What is an Air Ambulance?
An air ambulance is looked at as an operating room in the air, or a flying critical care unit. Each air ambulance is specially staffed with an experienced flight crew that is highly trained to fly medical missions. On board the air ambulance aircraft you will find trained pilots and flight crew, as well as, medical staff that can safely care for critically ill or injured patients. The medical staff may be a nurse trained and experienced in CCU care, a qualified doctor capable of treating severe trauma injuries, or a specialized team of doctors and nurses that meet the specific needs of the patient.
Each air ambulance carries with it specialized medical tools and equipment that can handle nearly any emergency that may arise. Some examples of standard equipment found on an air ambulance includes ventilators, ECG equipment, CPR equipment, stretcher, medication, and other important tools that enable the crew to care for the patient.
The medical equipment is properly cleaned and tested before each and every flight. The standards patients expect from their doctor, ER or ICU are carried out inside and onboard the air ambulance.
The plane may vary dramatically depending on its designated mission. Some air ambulances are helicopters. Such aircraft are typically used to transport patients from the scene of an accident to a local hospital in the nearest big city that is equipped to handle the injuries. Choppers are air ambulances that can be used to retrieve patients from remote areas where conventional ambulances are unable to reach.
In other instances, small prop planes or jets are the preferred aircraft for longer trips. Jets are the best aircraft for trips over distances of 500 miles, because such planes allow for less fuel stops and speedier travel times. Like an ambulance on the ground, the goal of an air ambulance is to get the patient to the destination as safely and speedily as possible. Jets are capable of flying at higher altitudes which allow for the greatest comfort and speed.

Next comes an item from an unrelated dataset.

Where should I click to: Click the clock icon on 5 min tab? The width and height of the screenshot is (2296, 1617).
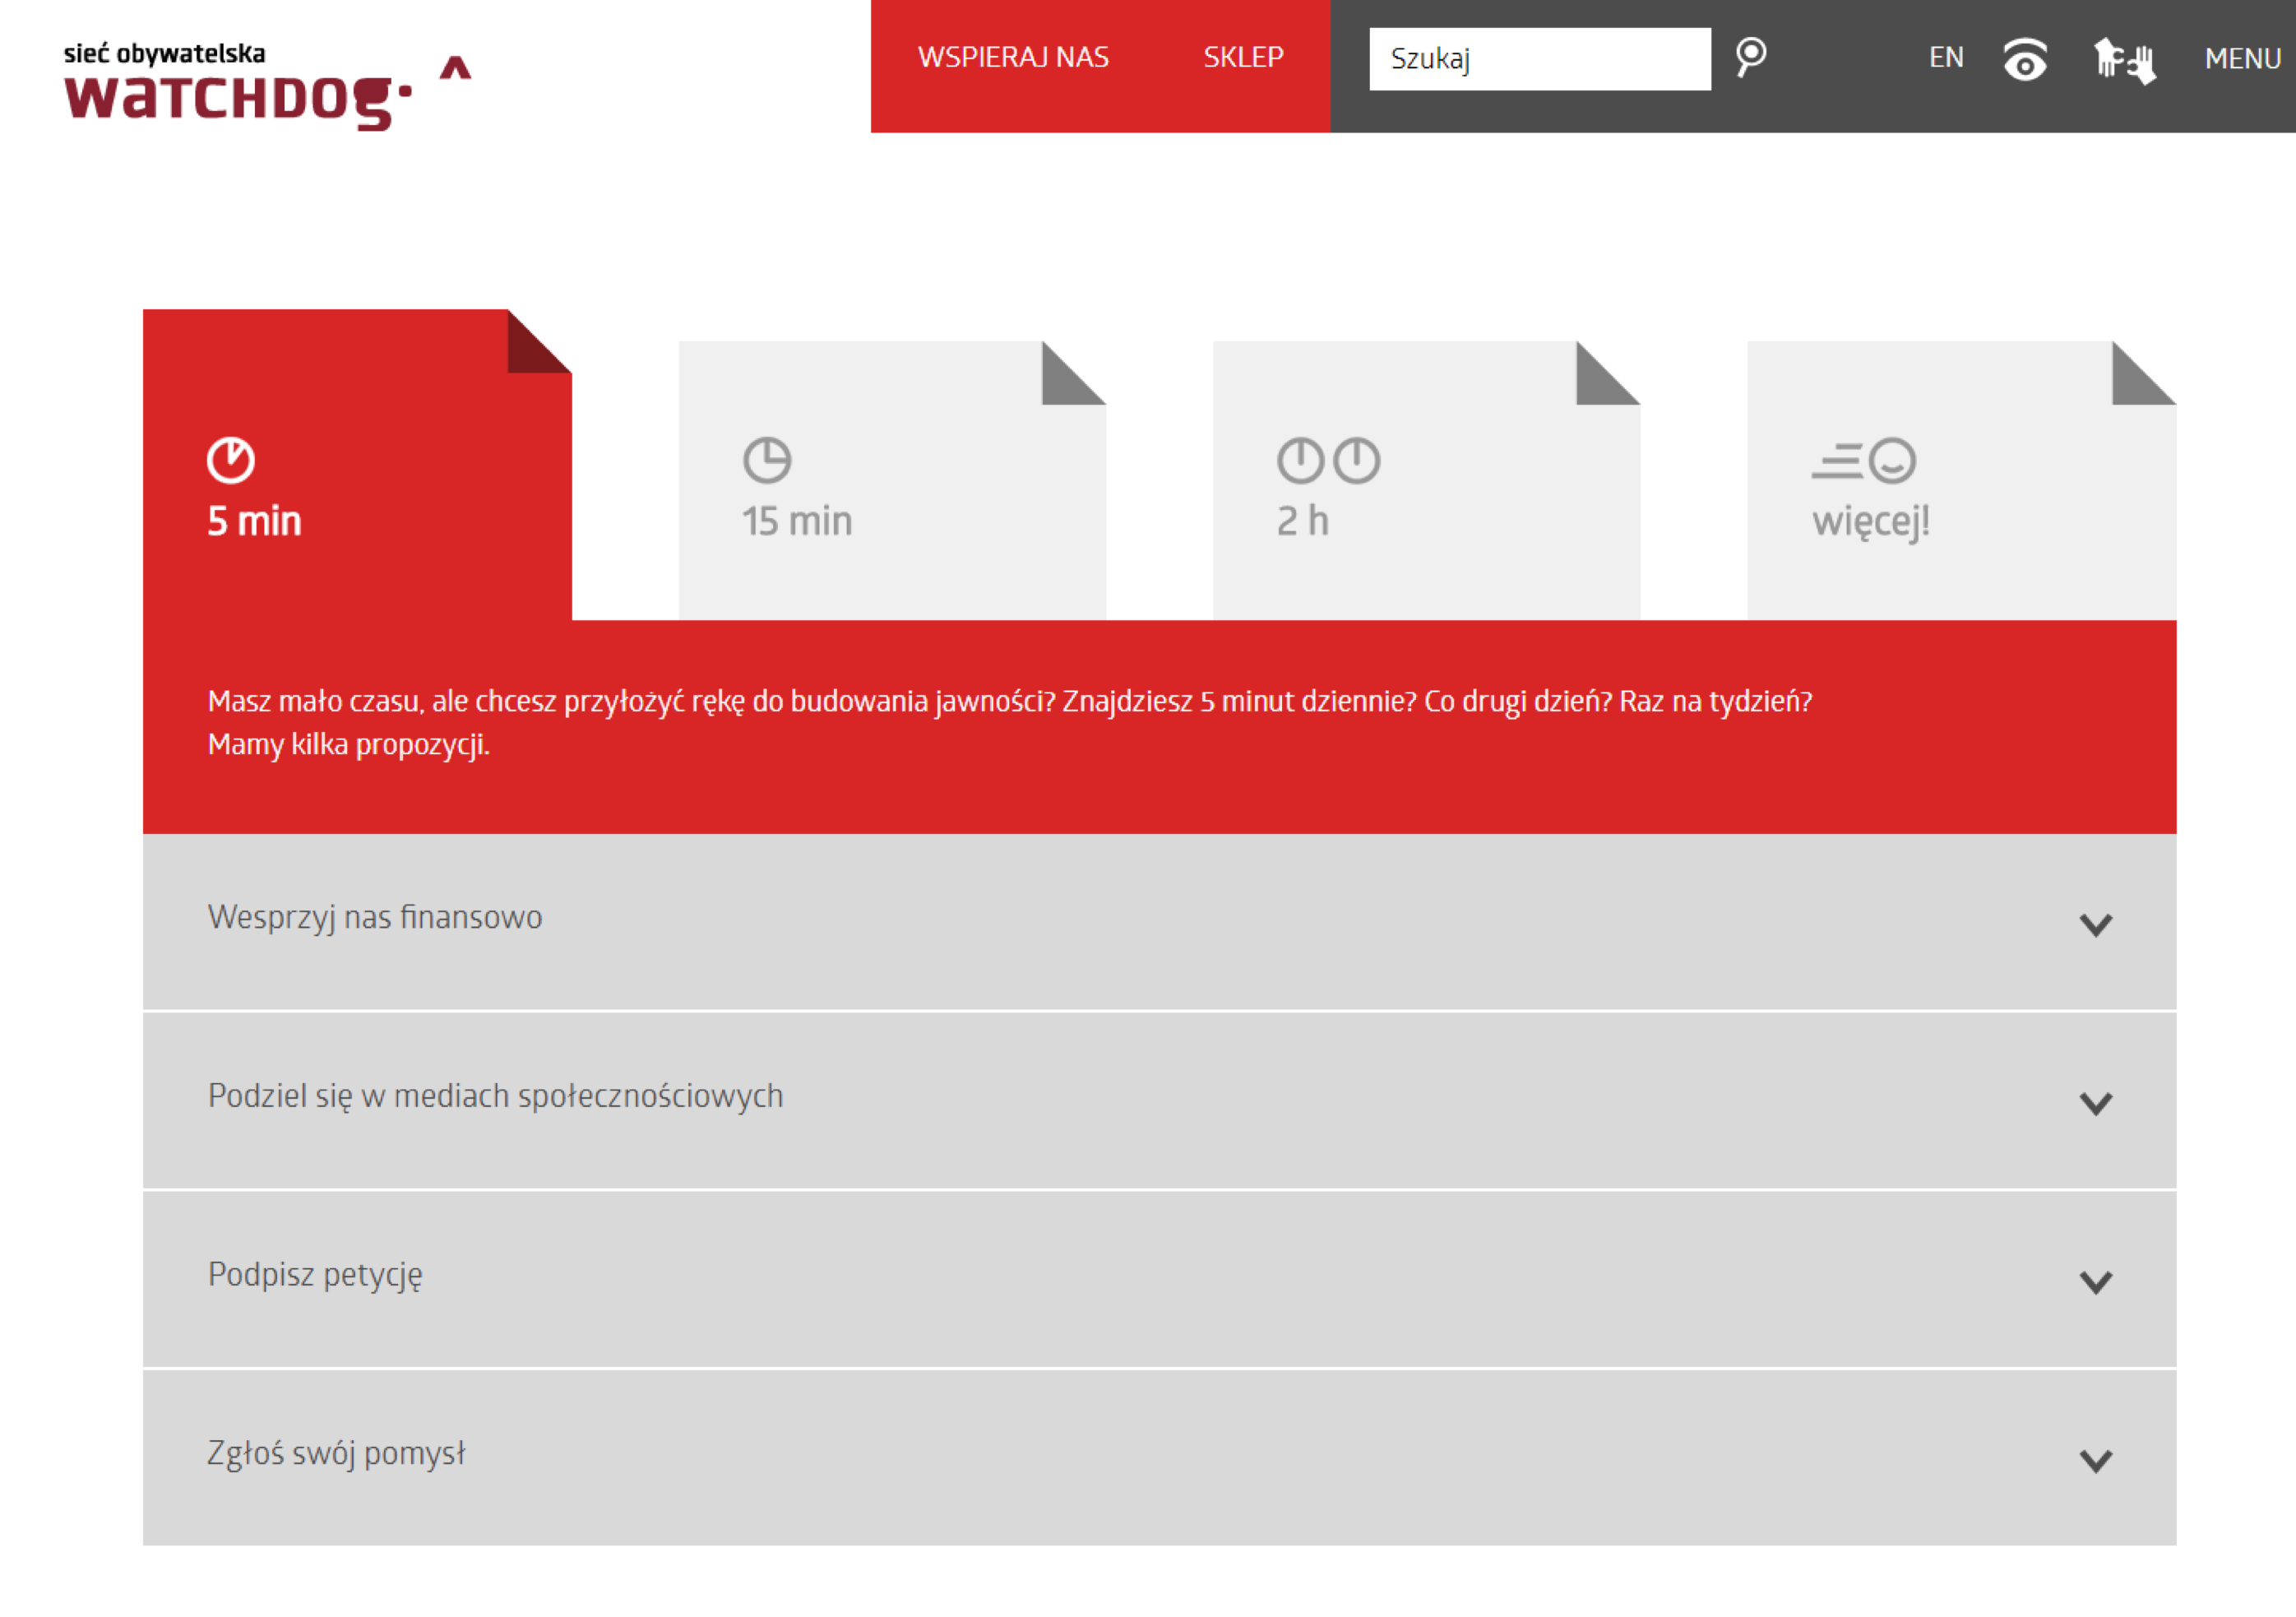click(231, 460)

Patients who may need the use of an air ambulance require constant medical monitoring. Some patients may include cardiac patients, respiratory patients, NICU situations, patients with multiple IV drips, or critical trauma patients.
Any patient with any illness or injury that the doctor deems unsafe to fly by conventional means will be able to get a doctor's permission to fly in an air ambulance to the desired destination unless very specific medical reasons exist to avoid such methods of transportation. Frequently, travel by air ambulance is deemed safe and can truly save lives.